Great is our Lord and mighty in power; his understanding has no limit. Psalm 147:5
After a recent move, Mabel’s seven-year-old son, Ryan, fussed as he prepared to attend a summer camp at his new school. Mabel encouraged him, assuring him that she understood change was hard. But one morning, Ryan’s out-of-character grumpiness seemed excessive. With compassion, Mabel asked, “What’s bothering you, Son?”
Staring out of the window, Ryan shrugged. “I don’t know, Mom. I just have too many feelings.”
Mabel’s heart ached as she comforted him. Desperate for a way to help him, she shared that the move was hard for her too. She assured Ryan that God would stay close, that He knows everything, even when they couldn’t understand or voice their frustrations. “Let’s set up a visit with your friends before school starts,” she said. They made plans, grateful that God understands even when His children have “too many feelings.”
The writer of Psalm 147 experienced overwhelming emotions throughout his faith journey and recognized the benefits of praising the all-knowing Maker and Sustainer of all, the Healer of physical and emotional wounds (vv. 1–6). He praised God for the ways He provides and “delights in those who fear him, who put their hope in his unfailing love” (v. 11).
When we’re struggling to make sense of our emotions, we don’t have to feel alone or discouraged. We can rest in the unlimited understanding of our unchanging, loving God.
How does knowing God understands your most intimate needs help you trust Him while you process your emotions? What emotions seem most difficult for you to place into God’s mighty and merciful hands?
Sovereign God, thank You for assuring me that You understand and care about my emotional and physical needs.

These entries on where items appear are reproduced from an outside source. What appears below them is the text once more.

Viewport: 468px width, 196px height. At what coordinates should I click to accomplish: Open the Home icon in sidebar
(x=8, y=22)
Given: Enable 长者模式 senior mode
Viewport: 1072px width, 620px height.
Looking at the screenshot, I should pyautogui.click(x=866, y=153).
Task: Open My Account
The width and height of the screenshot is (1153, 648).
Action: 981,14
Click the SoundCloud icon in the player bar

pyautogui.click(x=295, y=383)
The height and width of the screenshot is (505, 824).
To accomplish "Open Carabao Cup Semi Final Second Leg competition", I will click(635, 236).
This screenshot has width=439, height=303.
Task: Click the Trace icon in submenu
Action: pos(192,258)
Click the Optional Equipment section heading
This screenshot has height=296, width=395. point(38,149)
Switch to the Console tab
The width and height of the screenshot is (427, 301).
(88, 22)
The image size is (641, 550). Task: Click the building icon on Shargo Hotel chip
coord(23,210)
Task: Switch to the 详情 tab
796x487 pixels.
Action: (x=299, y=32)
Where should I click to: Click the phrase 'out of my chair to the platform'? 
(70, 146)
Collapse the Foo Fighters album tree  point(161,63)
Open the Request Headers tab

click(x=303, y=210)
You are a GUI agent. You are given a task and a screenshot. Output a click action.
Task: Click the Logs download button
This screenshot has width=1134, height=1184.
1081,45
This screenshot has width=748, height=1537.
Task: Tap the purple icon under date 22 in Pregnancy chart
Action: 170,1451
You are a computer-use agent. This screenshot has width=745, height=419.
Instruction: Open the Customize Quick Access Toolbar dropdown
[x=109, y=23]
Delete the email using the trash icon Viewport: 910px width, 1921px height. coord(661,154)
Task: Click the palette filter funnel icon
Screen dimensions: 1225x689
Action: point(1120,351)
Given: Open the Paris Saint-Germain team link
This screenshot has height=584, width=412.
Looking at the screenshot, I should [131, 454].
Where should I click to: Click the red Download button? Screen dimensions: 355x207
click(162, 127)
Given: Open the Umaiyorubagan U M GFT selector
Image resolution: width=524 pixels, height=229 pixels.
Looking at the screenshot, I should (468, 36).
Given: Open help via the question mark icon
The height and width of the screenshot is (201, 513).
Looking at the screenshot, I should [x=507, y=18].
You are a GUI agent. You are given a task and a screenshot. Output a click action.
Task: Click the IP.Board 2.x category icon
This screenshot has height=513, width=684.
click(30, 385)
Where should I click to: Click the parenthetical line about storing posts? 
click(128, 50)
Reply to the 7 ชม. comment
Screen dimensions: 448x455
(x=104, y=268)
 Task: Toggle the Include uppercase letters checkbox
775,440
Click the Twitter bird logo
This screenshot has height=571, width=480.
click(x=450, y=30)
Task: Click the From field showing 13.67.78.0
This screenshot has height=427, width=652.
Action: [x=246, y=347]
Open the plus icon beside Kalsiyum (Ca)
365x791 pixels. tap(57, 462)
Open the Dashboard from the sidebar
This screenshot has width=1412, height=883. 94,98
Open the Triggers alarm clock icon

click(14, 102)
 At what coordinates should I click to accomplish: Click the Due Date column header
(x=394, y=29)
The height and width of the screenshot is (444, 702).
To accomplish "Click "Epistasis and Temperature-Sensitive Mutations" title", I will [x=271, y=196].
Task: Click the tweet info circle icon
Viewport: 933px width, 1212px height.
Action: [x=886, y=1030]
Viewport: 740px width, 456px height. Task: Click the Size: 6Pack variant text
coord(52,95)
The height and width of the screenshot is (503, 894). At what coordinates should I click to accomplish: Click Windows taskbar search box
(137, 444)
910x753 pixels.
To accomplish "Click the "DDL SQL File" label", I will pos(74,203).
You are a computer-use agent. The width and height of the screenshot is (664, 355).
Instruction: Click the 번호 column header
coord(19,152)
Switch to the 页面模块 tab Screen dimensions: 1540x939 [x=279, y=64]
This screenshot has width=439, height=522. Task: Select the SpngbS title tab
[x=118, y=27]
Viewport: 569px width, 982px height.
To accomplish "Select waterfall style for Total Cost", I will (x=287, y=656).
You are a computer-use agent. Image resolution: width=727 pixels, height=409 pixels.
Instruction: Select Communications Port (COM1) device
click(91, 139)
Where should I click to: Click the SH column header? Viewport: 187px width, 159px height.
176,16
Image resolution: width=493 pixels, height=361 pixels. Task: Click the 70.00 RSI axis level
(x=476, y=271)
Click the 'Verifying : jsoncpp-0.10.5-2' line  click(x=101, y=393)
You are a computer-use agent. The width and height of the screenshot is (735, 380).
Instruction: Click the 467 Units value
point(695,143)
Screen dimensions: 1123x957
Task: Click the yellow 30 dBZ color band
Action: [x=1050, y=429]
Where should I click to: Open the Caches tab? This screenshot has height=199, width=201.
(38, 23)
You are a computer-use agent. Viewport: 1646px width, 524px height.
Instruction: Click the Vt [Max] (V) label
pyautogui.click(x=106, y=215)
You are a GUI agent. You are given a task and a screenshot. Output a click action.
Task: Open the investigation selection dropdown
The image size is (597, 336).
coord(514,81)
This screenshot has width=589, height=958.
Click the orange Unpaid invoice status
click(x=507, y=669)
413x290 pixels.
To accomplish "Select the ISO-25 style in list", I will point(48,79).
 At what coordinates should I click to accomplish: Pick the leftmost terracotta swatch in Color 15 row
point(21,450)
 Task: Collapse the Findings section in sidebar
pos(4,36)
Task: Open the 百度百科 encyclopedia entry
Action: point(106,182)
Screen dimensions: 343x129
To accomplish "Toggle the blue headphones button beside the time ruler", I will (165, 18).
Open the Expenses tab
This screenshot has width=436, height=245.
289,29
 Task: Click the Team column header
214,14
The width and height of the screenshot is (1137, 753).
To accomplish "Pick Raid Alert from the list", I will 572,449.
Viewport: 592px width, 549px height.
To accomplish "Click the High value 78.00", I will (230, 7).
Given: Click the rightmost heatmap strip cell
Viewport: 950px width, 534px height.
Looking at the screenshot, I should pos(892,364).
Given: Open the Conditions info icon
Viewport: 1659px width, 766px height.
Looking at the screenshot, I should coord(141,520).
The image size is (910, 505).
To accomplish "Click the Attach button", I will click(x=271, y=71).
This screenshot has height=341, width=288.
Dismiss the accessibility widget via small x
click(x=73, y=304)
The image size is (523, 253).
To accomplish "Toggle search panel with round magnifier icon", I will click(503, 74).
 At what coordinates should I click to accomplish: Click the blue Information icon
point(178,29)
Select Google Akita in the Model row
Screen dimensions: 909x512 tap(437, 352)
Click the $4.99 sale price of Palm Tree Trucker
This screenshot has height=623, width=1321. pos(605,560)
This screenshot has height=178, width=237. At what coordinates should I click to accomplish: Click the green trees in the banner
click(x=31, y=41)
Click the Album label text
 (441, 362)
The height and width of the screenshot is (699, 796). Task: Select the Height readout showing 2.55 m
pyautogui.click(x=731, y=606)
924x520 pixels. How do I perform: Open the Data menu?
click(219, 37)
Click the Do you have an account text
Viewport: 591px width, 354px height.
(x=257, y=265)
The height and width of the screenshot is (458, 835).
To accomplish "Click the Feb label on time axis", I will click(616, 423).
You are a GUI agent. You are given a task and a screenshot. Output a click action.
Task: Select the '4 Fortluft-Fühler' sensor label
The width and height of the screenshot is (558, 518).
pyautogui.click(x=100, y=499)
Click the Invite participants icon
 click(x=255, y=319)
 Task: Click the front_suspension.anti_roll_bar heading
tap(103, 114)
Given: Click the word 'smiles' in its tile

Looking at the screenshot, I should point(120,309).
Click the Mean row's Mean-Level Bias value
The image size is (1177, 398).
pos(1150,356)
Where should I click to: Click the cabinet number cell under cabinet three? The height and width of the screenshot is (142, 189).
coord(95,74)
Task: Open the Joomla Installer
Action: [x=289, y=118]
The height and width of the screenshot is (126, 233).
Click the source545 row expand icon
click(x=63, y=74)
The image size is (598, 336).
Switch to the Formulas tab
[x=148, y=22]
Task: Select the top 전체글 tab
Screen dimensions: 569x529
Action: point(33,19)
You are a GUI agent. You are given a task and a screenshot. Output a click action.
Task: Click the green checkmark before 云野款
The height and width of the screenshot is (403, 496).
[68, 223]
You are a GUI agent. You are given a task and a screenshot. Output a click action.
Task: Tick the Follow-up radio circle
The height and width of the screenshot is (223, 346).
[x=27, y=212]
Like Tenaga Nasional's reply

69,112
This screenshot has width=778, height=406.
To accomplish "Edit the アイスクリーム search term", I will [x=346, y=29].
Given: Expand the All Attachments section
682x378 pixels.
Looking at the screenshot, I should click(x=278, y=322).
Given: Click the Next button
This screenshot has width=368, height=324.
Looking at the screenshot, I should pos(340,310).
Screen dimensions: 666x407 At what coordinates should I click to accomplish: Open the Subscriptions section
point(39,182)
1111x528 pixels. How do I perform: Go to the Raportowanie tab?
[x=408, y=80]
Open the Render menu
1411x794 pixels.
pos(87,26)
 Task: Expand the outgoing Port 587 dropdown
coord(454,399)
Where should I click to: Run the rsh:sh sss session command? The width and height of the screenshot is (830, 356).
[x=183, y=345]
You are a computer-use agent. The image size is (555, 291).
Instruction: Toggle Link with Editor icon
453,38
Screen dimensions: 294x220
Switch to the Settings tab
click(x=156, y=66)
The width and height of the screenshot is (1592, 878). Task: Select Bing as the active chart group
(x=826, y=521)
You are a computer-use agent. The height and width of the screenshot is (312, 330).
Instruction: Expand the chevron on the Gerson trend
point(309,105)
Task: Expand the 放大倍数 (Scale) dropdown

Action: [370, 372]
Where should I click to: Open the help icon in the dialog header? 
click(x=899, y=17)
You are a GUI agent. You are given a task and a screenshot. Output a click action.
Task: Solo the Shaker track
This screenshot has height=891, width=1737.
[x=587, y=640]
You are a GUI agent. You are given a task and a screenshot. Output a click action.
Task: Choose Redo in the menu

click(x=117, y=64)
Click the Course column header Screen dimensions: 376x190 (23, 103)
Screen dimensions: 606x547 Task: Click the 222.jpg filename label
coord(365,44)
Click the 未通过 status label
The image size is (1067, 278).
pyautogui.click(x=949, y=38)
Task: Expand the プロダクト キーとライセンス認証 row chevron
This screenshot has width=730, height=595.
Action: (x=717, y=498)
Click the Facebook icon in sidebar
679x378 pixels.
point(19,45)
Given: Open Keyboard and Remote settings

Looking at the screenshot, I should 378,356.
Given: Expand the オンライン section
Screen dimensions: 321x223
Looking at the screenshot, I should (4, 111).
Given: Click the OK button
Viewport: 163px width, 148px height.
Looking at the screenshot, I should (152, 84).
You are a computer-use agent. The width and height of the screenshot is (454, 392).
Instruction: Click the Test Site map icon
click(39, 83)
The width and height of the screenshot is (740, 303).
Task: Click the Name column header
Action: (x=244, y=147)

The book of Psalms is the hymnal of the Bible, a collection of prayers and praises that express the hearts of broken people experiencing life in a broken world. In the final section of the Psalms (Psalms 145–150), however, such concerns are secondary. Here we experience pure praise to God. The Bible Knowledge Commentary has this to say about Psalm 145, which begins this section: “This psalm of David is titled ‘A psalm of praise’—the only one in the Psalter with that title. Here begins the grand doxology of the entire collection, for praise plays a greater part of Psalms 145–150 than in most of the others. The word praise occurs forty-six times in these six psalms.” Psalm 147 lies at the core of this sweeping crescendo of praise to God, using the word praise or praises six times, and starting and concluding with a dramatic hallelujah—“Praise the Lord”!